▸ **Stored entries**
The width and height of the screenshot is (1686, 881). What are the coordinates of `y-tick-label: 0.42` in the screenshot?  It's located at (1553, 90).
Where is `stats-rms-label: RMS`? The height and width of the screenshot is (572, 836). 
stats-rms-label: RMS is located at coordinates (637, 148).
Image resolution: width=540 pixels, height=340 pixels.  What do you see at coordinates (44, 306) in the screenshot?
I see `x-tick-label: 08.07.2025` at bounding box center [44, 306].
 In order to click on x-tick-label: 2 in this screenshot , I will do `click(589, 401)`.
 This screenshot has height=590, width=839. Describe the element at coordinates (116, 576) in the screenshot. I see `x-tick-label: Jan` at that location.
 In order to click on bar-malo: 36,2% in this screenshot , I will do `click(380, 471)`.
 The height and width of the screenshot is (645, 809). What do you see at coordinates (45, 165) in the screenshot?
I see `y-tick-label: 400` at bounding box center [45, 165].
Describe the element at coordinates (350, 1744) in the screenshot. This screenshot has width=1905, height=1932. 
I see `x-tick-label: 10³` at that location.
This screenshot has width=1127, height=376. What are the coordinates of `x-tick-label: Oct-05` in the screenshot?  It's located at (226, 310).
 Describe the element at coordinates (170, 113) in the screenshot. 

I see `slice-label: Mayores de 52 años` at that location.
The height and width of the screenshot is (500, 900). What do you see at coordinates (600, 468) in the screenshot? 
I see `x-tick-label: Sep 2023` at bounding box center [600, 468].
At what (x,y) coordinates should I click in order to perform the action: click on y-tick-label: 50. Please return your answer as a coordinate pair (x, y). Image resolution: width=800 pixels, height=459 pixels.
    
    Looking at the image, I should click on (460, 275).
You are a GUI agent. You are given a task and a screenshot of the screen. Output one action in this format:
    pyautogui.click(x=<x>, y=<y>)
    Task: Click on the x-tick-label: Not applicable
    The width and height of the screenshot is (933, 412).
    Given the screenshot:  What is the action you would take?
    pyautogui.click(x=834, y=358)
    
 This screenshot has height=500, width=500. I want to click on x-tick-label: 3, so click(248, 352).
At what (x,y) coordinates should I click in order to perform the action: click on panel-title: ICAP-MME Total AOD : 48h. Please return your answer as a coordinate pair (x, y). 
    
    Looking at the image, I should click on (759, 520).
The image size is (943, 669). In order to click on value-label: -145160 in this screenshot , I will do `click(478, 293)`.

▸ **EXERCISE GOAL**
Reproduce every one of the rows above verbatim, altering nothing.

▸ **RESPONSE**
The width and height of the screenshot is (1686, 881). What are the coordinates of `y-tick-label: 0.42` in the screenshot?  It's located at (1553, 90).
Where is `stats-rms-label: RMS`? The height and width of the screenshot is (572, 836). 
stats-rms-label: RMS is located at coordinates (637, 148).
Image resolution: width=540 pixels, height=340 pixels.  What do you see at coordinates (44, 306) in the screenshot?
I see `x-tick-label: 08.07.2025` at bounding box center [44, 306].
 In order to click on x-tick-label: 2 in this screenshot , I will do `click(589, 401)`.
 This screenshot has height=590, width=839. Describe the element at coordinates (116, 576) in the screenshot. I see `x-tick-label: Jan` at that location.
 In order to click on bar-malo: 36,2% in this screenshot , I will do `click(380, 471)`.
 The height and width of the screenshot is (645, 809). What do you see at coordinates (45, 165) in the screenshot?
I see `y-tick-label: 400` at bounding box center [45, 165].
Describe the element at coordinates (350, 1744) in the screenshot. This screenshot has width=1905, height=1932. 
I see `x-tick-label: 10³` at that location.
This screenshot has width=1127, height=376. What are the coordinates of `x-tick-label: Oct-05` in the screenshot?  It's located at (226, 310).
 Describe the element at coordinates (170, 113) in the screenshot. 

I see `slice-label: Mayores de 52 años` at that location.
The height and width of the screenshot is (500, 900). What do you see at coordinates (600, 468) in the screenshot? 
I see `x-tick-label: Sep 2023` at bounding box center [600, 468].
At what (x,y) coordinates should I click in order to perform the action: click on y-tick-label: 50. Please return your answer as a coordinate pair (x, y). Image resolution: width=800 pixels, height=459 pixels.
    
    Looking at the image, I should click on (460, 275).
You are a GUI agent. You are given a task and a screenshot of the screen. Output one action in this format:
    pyautogui.click(x=<x>, y=<y>)
    Task: Click on the x-tick-label: Not applicable
    The width and height of the screenshot is (933, 412).
    Given the screenshot:  What is the action you would take?
    pyautogui.click(x=834, y=358)
    
 This screenshot has height=500, width=500. I want to click on x-tick-label: 3, so click(248, 352).
At what (x,y) coordinates should I click in order to perform the action: click on panel-title: ICAP-MME Total AOD : 48h. Please return your answer as a coordinate pair (x, y). 
    
    Looking at the image, I should click on (759, 520).
The image size is (943, 669). In order to click on value-label: -145160 in this screenshot , I will do `click(478, 293)`.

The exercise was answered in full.